## Aim of the task
Output each entry verbatim. Leave the images out.

[Stored data]
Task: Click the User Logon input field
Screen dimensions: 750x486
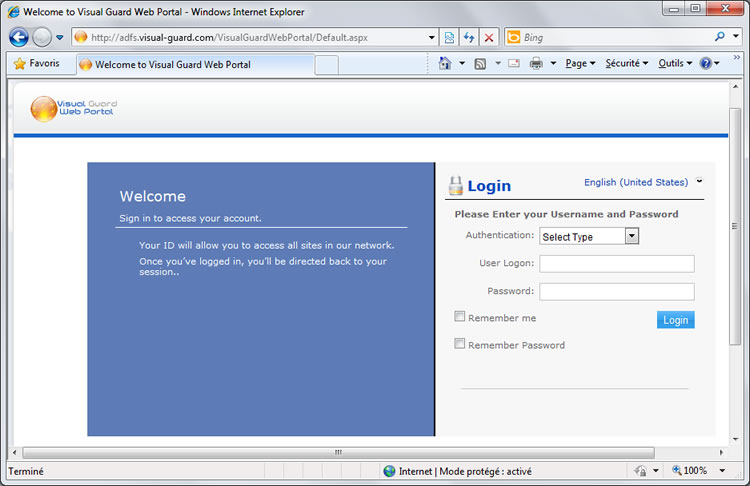Action: [616, 264]
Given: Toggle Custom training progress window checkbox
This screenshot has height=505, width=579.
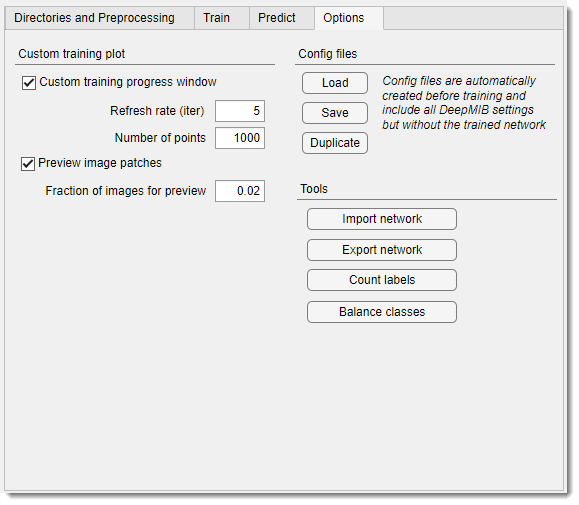Looking at the screenshot, I should click(x=29, y=83).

## Output for this task
Task: Click the User Logon input field
Screen dimensions: 750x486
Action: [616, 264]
Given: Toggle Custom training progress window checkbox
This screenshot has height=505, width=579.
Looking at the screenshot, I should click(x=29, y=83).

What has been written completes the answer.